In the previously discussed retrospective analysis of TOC for solid tumours in which there was an approximately 50% response rate to TOC, there was a subset of patients that received concurrent NSAIDs and/or metronomic cyclophosphamide;13 however, within that study there is no indication of which of the OSA patients received concurrent NSAIDs and/or metronomic cyclophosphamide to identify any differences in benefit rate. The rationale for the combination of TOC with metronomic cyclophosphamide and NSAIDs is to improve anti-angiogenic and immunomodulatory effects. It is known that angiogenesis is an important process in most solid tumours, including canine OSA where pre-treatment VEGF concentrations have been correlated with disease free interval (DFI) and OS.18 Microvessel density of the primary tumour also predicted early metastasis in 1 study.19 Metronomic (low-dose continuous) chemotherapy is proposed to exert anti-angiogenic effects via induction of endothelial cell apoptosis along with decreases in circulating Tregs, which stimulates improved anti-tumour immunosurveillance.20 A combination of TOC and metronomic cyclophosphamide has been shown to reduce circulating Tregs and increase circulating interferon-γ in a canine study.12 With the rationale outlined above, a prospective clinical trial was recently performed and no benefit was detected with combination metronomic cyclophosphamide and TOC in a maintenance protocol following adjuvant carboplatin chemotherapy for canine OSA.14 It must be noted that the cyclophosphamide dose utilised in this study was less than that considered by others to be optimal, and less than that used in the study evaluating changes in Treg.21 Regardless, the failure of this combination in the microscopic disease setting does not necessarily predict failure in the gross disease setting, especially since a similar approach using metronomic chemotherapy has been used in recurrent human glioblastoma multiforme (GBM) with some success.22 Whether such a combinatorial approach would yield better results in measurable metastatic OSA, as opposed to the microscopic disease setting, remains to be seen and would best be tested in a prospective clinical trial.
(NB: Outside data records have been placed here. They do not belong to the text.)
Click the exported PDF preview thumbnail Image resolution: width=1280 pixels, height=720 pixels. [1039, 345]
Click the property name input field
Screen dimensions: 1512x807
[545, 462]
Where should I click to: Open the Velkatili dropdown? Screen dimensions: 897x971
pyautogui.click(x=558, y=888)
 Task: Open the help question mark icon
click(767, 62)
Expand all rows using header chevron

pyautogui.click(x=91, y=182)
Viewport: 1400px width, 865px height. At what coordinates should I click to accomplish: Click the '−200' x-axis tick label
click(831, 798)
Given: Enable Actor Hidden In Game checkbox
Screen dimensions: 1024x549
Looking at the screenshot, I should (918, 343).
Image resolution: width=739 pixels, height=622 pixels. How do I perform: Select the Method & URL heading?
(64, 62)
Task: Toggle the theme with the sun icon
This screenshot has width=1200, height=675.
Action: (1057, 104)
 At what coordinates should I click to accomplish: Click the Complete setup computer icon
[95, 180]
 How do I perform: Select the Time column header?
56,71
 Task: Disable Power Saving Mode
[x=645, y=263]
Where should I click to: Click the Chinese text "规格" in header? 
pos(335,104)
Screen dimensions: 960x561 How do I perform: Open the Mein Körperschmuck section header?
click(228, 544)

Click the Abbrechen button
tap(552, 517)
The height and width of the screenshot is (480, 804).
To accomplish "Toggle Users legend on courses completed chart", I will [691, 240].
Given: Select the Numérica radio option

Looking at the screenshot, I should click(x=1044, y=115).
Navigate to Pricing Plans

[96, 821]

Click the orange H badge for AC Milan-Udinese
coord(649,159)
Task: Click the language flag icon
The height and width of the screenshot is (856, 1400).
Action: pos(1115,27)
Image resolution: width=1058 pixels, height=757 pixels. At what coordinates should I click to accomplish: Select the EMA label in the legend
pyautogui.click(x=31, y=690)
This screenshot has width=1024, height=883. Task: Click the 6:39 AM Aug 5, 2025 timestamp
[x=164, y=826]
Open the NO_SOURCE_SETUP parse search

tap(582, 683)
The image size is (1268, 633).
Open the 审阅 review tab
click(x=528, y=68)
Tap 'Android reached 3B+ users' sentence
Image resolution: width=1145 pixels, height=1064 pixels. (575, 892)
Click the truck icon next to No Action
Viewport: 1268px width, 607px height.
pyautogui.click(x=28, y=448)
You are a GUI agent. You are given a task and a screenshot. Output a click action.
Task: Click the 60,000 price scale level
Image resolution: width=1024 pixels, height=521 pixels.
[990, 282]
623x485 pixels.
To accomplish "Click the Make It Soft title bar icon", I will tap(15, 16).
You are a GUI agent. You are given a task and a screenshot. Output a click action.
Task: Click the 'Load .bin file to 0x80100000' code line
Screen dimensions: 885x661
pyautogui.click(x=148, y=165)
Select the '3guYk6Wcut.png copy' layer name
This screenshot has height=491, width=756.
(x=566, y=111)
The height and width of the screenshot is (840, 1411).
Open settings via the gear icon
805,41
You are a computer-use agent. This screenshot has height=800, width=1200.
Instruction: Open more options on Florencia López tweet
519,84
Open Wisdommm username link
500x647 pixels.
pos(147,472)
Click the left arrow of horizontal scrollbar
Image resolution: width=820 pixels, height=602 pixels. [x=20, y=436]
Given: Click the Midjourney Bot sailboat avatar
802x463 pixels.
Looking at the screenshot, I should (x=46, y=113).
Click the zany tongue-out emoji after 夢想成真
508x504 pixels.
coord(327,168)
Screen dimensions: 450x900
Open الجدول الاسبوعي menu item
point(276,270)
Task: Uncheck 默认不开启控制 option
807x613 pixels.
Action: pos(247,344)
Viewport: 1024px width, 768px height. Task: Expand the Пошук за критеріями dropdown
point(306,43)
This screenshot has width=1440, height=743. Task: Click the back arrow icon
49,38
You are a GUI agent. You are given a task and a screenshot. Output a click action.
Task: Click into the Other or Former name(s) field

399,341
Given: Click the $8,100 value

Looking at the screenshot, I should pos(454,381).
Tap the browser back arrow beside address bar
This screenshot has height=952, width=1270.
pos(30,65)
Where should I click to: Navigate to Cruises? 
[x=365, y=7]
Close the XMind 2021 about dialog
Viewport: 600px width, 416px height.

The lack of Treg decrease with TOC treatment was somewhat surprising. This is especially true considering the effect TOC had on VEGF concentrations, indicating that the drug was active in these patients. There was a significant correlation between VEGF levels and Treg numbers. With very few reports of Treg response to TOC (or other tyrosine kinase inhibitors) in the veterinary literature, this is an area in which more data are needed.

In conclusion, TOC appears to have limited clinical benefit when utilised as a single agent in the setting of gross metastatic OSA, despite indications to the contrary in at least 1 previous retrospective study. This reinforces the fact that while retrospective studies might be useful to identify possible relationships, prospective clinical trials are needed to assess the actual clinical benefit of different treatment strategies.

ACKNOWLEDGEMENTS

The authors acknowledge the clinical trials services at Colorado State University, The Ohio State University and the University of Wisconsin veterinary teaching hospitals for recruitment and care of study patients. The authors also acknowledge Barbara Rose at Colorado State University, who performed the VEGF ELISAs.

Footnotes

Conflict of interest

Financial support for this study was provided by Zoetis, Inc. DMV, CAL and DHT are or have served as paid consultants for Zoetis.